===== Data shown

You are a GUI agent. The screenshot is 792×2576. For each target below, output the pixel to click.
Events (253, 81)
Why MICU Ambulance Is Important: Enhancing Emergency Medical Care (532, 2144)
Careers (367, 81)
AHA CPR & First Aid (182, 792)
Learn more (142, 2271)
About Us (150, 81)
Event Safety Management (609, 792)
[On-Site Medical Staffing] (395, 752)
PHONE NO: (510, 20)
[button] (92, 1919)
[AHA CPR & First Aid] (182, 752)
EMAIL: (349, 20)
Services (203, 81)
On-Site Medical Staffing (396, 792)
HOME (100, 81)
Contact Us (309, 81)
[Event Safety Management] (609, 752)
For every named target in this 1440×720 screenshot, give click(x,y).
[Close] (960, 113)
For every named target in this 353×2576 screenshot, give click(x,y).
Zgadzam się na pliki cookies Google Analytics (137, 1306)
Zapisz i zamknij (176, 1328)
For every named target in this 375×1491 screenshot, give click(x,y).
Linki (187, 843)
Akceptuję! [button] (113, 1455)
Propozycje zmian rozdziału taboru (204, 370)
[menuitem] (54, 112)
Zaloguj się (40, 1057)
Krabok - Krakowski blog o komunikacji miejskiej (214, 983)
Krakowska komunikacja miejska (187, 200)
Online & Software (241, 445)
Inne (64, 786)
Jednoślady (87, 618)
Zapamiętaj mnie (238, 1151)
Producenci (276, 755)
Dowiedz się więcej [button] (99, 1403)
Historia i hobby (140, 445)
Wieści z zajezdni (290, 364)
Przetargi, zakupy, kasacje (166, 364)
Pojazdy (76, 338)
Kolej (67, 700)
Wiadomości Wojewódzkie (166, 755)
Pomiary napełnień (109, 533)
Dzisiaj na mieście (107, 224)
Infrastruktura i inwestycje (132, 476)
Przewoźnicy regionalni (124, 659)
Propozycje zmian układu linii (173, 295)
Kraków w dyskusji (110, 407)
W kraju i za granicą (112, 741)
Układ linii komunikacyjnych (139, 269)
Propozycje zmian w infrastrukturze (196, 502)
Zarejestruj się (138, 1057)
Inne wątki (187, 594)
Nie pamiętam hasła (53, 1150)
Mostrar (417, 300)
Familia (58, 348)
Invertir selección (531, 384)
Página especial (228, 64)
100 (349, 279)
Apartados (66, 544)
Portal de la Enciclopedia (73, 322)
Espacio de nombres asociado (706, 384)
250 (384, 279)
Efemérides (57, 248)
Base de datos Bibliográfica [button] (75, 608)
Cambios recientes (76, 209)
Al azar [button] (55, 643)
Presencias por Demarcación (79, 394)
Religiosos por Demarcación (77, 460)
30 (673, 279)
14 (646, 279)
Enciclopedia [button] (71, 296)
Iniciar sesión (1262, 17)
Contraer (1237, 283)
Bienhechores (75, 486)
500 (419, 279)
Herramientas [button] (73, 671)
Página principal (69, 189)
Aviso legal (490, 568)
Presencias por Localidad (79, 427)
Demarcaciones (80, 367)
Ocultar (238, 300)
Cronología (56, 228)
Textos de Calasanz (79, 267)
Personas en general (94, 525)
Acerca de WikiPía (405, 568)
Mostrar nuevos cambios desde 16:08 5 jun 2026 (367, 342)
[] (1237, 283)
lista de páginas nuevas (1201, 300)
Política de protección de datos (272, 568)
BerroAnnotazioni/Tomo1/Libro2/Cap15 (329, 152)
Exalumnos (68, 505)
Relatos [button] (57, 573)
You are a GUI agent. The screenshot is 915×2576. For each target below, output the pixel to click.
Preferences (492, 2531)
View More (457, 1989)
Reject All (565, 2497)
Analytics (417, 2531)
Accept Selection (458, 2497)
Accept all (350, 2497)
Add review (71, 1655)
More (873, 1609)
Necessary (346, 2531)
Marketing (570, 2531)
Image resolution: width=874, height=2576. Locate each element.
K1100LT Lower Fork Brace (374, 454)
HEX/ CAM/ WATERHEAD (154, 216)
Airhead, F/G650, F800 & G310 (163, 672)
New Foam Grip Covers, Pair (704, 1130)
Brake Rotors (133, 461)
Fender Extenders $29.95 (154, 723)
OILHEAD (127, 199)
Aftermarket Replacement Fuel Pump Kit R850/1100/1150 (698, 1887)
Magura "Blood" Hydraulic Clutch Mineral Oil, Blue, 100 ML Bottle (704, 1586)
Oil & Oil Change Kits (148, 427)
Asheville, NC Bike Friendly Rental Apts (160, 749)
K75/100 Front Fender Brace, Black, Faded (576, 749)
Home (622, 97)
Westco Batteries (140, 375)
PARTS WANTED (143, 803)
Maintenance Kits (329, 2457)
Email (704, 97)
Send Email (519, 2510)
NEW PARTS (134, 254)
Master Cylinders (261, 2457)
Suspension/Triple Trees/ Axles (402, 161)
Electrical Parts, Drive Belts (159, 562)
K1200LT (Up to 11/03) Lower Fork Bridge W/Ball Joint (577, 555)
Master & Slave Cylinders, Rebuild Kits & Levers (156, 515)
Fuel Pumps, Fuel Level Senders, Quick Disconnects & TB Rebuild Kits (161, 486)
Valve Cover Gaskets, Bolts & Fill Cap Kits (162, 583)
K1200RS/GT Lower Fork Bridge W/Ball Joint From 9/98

==========

* Task to carry out *
Format all the rows above as a Markdown table with two columns, No. for a running number and Line for the row's text, leaving out any blank lines.

* Finished answer *
| No. | Line |
|---|---|
| 1 | You are a GUI agent. The screenshot is 792×2576. For each target below, output the pixel to click. |
| 2 | Events (253, 81) |
| 3 | Why MICU Ambulance Is Important: Enhancing Emergency Medical Care (532, 2144) |
| 4 | Careers (367, 81) |
| 5 | AHA CPR & First Aid (182, 792) |
| 6 | Learn more (142, 2271) |
| 7 | About Us (150, 81) |
| 8 | Event Safety Management (609, 792) |
| 9 | [On-Site Medical Staffing] (395, 752) |
| 10 | PHONE NO: (510, 20) |
| 11 | [button] (92, 1919) |
| 12 | [AHA CPR & First Aid] (182, 752) |
| 13 | EMAIL: (349, 20) |
| 14 | Services (203, 81) |
| 15 | On-Site Medical Staffing (396, 792) |
| 16 | HOME (100, 81) |
| 17 | Contact Us (309, 81) |
| 18 | [Event Safety Management] (609, 752) |
| 19 | For every named target in this 1440×720 screenshot, give click(x,y). |
| 20 | [Close] (960, 113) |
| 21 | For every named target in this 353×2576 screenshot, give click(x,y). |
| 22 | Zgadzam się na pliki cookies Google Analytics (137, 1306) |
| 23 | Zapisz i zamknij (176, 1328) |
| 24 | For every named target in this 375×1491 screenshot, give click(x,y). |
| 25 | Linki (187, 843) |
| 26 | Akceptuję! [button] (113, 1455) |
| 27 | Propozycje zmian rozdziału taboru (204, 370) |
| 28 | [menuitem] (54, 112) |
| 29 | Zaloguj się (40, 1057) |
| 30 | Krabok - Krakowski blog o komunikacji miejskiej (214, 983) |
| 31 | Krakowska komunikacja miejska (187, 200) |
| 32 | Online & Software (241, 445) |
| 33 | Inne (64, 786) |
| 34 | Jednoślady (87, 618) |
| 35 | Zapamiętaj mnie (238, 1151) |
| 36 | Producenci (276, 755) |
| 37 | Dowiedz się więcej [button] (99, 1403) |
| 38 | Historia i hobby (140, 445) |
| 39 | Wieści z zajezdni (290, 364) |
| 40 | Przetargi, zakupy, kasacje (166, 364) |
| 41 | Pojazdy (76, 338) |
| 42 | Kolej (67, 700) |
| 43 | Wiadomości Wojewódzkie (166, 755) |
| 44 | Pomiary napełnień (109, 533) |
| 45 | Dzisiaj na mieście (107, 224) |
| 46 | Infrastruktura i inwestycje (132, 476) |
| 47 | Przewoźnicy regionalni (124, 659) |
| 48 | Propozycje zmian układu linii (173, 295) |
| 49 | Kraków w dyskusji (110, 407) |
| 50 | W kraju i za granicą (112, 741) |
| 51 | Układ linii komunikacyjnych (139, 269) |
| 52 | Propozycje zmian w infrastrukturze (196, 502) |
| 53 | Zarejestruj się (138, 1057) |
| 54 | Inne wątki (187, 594) |
| 55 | Nie pamiętam hasła (53, 1150) |
| 56 | Mostrar (417, 300) |
| 57 | Familia (58, 348) |
| 58 | Invertir selección (531, 384) |
| 59 | Página especial (228, 64) |
| 60 | 100 (349, 279) |
| 61 | Apartados (66, 544) |
| 62 | Portal de la Enciclopedia (73, 322) |
| 63 | Espacio de nombres asociado (706, 384) |
| 64 | 250 (384, 279) |
| 65 | Efemérides (57, 248) |
| 66 | Base de datos Bibliográfica [button] (75, 608) |
| 67 | Cambios recientes (76, 209) |
| 68 | Al azar [button] (55, 643) |
| 69 | Presencias por Demarcación (79, 394) |
| 70 | Religiosos por Demarcación (77, 460) |
| 71 | 30 (673, 279) |
| 72 | 14 (646, 279) |
| 73 | Enciclopedia [button] (71, 296) |
| 74 | Iniciar sesión (1262, 17) |
| 75 | Contraer (1237, 283) |
| 76 | Bienhechores (75, 486) |
| 77 | 500 (419, 279) |
| 78 | Herramientas [button] (73, 671) |
| 79 | Página principal (69, 189) |
| 80 | Aviso legal (490, 568) |
| 81 | Presencias por Localidad (79, 427) |
| 82 | Demarcaciones (80, 367) |
| 83 | Ocultar (238, 300) |
| 84 | Cronología (56, 228) |
| 85 | Textos de Calasanz (79, 267) |
| 86 | Personas en general (94, 525) |
| 87 | Acerca de WikiPía (405, 568) |
| 88 | Mostrar nuevos cambios desde 16:08 5 jun 2026 (367, 342) |
| 89 | [] (1237, 283) |
| 90 | lista de páginas nuevas (1201, 300) |
| 91 | Política de protección de datos (272, 568) |
| 92 | BerroAnnotazioni/Tomo1/Libro2/Cap15 (329, 152) |
| 93 | Exalumnos (68, 505) |
| 94 | Relatos [button] (57, 573) |
| 95 | You are a GUI agent. The screenshot is 915×2576. For each target below, output the pixel to click. |
| 96 | Preferences (492, 2531) |
| 97 | View More (457, 1989) |
| 98 | Reject All (565, 2497) |
| 99 | Analytics (417, 2531) |
| 100 | Accept Selection (458, 2497) |
| 101 | Accept all (350, 2497) |
| 102 | Add review (71, 1655) |
| 103 | More (873, 1609) |
| 104 | Necessary (346, 2531) |
| 105 | Marketing (570, 2531) |
| 106 | Image resolution: width=874, height=2576. Locate each element. |
| 107 | K1100LT Lower Fork Brace (374, 454) |
| 108 | HEX/ CAM/ WATERHEAD (154, 216) |
| 109 | Airhead, F/G650, F800 & G310 (163, 672) |
| 110 | New Foam Grip Covers, Pair (704, 1130) |
| 111 | Brake Rotors (133, 461) |
| 112 | Fender Extenders $29.95 (154, 723) |
| 113 | OILHEAD (127, 199) |
| 114 | Aftermarket Replacement Fuel Pump Kit R850/1100/1150 (698, 1887) |
| 115 | Magura "Blood" Hydraulic Clutch Mineral Oil, Blue, 100 ML Bottle (704, 1586) |
| 116 | Oil & Oil Change Kits (148, 427) |
| 117 | Asheville, NC Bike Friendly Rental Apts (160, 749) |
| 118 | K75/100 Front Fender Brace, Black, Faded (576, 749) |
| 119 | Home (622, 97) |
| 120 | Westco Batteries (140, 375) |
| 121 | PARTS WANTED (143, 803) |
| 122 | Maintenance Kits (329, 2457) |
| 123 | Email (704, 97) |
| 124 | Send Email (519, 2510) |
| 125 | NEW PARTS (134, 254) |
| 126 | Master Cylinders (261, 2457) |
| 127 | Suspension/Triple Trees/ Axles (402, 161) |
| 128 | Electrical Parts, Drive Belts (159, 562) |
| 129 | K1200LT (Up to 11/03) Lower Fork Bridge W/Ball Joint (577, 555) |
| 130 | Master & Slave Cylinders, Rebuild Kits & Levers (156, 515) |
| 131 | Fuel Pumps, Fuel Level Senders, Quick Disconnects & TB Rebuild Kits (161, 486) |
| 132 | Valve Cover Gaskets, Bolts & Fill Cap Kits (162, 583) |
| 133 | K1200RS/GT Lower Fork Bridge W/Ball Joint From 9/98 |